Docs + Environment pattern: How to Incorporate LLM as a Judge in Verification

Open cwing-nvidia opened this issue 1 month ago • 0 comments

Tutorial: How to Incorporate LLM as a Judge in Verification Logic

Background

Users have asked how to use LLM-as-a-judge for verification in their resource servers.
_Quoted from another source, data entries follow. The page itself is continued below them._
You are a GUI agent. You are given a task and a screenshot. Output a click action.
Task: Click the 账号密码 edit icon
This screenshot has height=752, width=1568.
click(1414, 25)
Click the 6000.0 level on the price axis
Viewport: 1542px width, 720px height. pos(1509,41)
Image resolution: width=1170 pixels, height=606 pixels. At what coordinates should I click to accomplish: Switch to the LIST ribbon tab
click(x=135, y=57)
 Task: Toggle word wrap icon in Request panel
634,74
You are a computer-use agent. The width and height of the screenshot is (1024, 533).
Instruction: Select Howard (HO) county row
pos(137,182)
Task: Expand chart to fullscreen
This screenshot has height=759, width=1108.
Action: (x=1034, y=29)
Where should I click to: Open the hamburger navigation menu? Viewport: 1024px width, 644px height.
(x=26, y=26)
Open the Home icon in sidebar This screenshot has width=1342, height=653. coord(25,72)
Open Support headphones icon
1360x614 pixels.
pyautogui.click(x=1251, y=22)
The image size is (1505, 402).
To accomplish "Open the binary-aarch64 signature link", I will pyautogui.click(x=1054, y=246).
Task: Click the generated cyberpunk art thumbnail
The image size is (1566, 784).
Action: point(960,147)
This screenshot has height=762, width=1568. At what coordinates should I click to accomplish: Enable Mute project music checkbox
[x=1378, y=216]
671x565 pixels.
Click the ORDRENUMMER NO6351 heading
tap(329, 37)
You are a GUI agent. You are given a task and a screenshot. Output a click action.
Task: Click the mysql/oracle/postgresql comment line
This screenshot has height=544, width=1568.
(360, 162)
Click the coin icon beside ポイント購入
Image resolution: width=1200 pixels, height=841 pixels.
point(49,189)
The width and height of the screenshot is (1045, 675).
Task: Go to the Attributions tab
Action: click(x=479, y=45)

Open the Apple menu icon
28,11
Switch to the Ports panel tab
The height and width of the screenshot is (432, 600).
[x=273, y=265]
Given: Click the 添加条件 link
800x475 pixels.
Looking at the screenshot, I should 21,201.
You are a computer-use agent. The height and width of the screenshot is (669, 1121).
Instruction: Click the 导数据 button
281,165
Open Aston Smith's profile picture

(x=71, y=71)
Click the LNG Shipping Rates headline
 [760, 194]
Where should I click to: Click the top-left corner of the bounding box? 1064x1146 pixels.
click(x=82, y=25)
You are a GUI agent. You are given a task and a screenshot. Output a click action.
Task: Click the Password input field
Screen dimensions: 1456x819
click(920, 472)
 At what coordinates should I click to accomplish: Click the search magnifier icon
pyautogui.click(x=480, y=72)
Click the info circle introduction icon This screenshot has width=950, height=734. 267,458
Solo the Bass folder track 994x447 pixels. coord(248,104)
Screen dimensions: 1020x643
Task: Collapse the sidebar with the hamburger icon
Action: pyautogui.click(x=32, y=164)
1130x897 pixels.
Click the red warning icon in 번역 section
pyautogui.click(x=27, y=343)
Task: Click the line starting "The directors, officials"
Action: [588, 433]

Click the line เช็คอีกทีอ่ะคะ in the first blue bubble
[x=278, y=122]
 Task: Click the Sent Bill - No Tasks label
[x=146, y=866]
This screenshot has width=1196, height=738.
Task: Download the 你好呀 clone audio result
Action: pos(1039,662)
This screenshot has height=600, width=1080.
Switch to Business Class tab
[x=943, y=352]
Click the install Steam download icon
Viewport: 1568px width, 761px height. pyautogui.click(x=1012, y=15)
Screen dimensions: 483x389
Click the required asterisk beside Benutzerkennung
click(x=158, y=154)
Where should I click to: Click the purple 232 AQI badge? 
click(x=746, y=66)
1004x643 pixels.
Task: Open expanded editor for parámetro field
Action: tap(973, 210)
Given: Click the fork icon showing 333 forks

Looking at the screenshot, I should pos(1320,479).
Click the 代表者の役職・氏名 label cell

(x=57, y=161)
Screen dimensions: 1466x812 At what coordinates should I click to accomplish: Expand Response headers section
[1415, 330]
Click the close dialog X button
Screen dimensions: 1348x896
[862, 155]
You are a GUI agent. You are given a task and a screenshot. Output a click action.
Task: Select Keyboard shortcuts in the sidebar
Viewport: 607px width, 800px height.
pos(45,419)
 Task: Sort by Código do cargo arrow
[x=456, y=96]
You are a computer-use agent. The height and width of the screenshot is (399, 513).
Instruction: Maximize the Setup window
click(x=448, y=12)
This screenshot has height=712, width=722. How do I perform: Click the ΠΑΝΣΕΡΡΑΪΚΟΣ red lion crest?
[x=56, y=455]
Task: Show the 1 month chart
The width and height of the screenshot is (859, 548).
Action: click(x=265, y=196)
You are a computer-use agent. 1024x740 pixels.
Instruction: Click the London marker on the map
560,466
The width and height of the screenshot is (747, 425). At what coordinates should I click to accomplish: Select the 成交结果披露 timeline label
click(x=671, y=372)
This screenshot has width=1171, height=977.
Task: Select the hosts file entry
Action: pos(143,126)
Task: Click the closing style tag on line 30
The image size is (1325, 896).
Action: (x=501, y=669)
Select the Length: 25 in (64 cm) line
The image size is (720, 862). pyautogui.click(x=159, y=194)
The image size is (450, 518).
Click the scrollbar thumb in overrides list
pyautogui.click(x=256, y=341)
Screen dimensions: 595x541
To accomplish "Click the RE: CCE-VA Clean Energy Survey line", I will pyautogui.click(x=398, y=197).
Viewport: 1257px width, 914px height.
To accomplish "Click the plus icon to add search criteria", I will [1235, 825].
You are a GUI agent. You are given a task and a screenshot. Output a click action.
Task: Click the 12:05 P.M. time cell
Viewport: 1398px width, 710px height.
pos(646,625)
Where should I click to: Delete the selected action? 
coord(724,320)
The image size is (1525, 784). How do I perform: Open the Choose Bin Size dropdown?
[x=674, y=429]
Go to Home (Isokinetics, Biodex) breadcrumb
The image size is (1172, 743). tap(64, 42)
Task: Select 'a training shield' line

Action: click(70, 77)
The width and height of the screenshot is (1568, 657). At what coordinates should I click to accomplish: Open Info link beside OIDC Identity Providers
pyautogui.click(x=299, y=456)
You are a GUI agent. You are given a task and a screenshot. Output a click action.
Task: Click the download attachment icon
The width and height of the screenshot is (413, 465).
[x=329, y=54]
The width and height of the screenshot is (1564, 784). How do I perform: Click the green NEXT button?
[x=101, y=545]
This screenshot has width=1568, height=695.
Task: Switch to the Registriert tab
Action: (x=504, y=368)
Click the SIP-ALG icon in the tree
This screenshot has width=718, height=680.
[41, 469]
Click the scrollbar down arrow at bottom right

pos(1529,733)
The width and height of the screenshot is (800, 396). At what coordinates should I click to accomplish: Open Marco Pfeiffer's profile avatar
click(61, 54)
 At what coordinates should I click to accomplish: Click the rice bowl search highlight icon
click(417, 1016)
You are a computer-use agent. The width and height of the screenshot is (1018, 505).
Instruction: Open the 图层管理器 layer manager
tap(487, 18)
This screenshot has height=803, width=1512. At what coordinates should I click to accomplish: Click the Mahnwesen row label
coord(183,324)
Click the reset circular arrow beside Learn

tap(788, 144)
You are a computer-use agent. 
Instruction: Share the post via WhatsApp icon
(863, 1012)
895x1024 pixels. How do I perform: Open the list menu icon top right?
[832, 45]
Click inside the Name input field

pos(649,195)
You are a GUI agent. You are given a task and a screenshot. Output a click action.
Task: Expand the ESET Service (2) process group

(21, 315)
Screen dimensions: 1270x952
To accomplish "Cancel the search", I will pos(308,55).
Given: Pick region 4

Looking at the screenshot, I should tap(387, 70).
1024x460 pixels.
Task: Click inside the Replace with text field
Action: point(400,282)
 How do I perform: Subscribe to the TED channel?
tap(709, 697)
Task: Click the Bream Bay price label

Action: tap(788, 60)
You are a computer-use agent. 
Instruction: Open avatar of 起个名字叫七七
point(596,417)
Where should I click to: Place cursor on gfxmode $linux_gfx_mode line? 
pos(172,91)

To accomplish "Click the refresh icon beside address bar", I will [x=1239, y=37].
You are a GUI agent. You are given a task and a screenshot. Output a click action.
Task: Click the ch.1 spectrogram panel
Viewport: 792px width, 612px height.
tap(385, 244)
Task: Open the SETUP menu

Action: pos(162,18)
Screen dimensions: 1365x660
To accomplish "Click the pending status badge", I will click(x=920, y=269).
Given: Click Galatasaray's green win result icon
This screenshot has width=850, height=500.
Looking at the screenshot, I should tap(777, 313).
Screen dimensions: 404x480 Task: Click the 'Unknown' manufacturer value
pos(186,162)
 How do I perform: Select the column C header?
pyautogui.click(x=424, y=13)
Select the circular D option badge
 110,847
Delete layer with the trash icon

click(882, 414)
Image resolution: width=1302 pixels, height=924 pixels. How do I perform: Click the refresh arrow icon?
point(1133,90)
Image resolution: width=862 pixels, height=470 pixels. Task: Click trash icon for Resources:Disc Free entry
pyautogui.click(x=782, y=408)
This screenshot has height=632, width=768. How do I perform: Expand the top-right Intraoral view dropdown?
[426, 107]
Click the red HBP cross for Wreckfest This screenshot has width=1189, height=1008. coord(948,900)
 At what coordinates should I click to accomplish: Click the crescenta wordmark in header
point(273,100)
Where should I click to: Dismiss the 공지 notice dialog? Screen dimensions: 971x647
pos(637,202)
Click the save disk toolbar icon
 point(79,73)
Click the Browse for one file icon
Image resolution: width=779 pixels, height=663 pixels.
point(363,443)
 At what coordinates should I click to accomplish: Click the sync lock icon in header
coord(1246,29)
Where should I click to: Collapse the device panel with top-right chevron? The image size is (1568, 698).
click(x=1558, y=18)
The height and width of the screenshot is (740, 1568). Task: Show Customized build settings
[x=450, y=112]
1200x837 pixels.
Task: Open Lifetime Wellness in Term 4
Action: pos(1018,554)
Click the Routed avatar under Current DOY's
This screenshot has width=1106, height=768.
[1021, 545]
This is particularly important for tasks where ground truth is difficult to verify (e.g., creative writing, instruction following).

Problem

Users need guidance on:

  • When to use LLM-as-a-judge vs. other verification methods
  • How to deploy the judge model
  • How to configure the judge model endpoint

Acceptance Criteria

  • [ ] Verification design - when to use LLM as a judge
  • [ ] Configuration - how to set up the judge model in NeMo Gym
  • [ ] Architecture - where the judge model runs
  • [ ] Deployment options - co-located on the same cluster, separate endpoint/cluster, using external APIs
  • [ ] point to existing resource servers that utilize LLM as a judge

Priority

High - common pattern for verification

Related

  • This pattern is used internally but not documented for external users
  • Consider showing integration with multiple LLM providers (OpenAI, Gemini, Claude, local models)

cwing-nvidia avatar Nov 13 '25 05:11 cwing-nvidia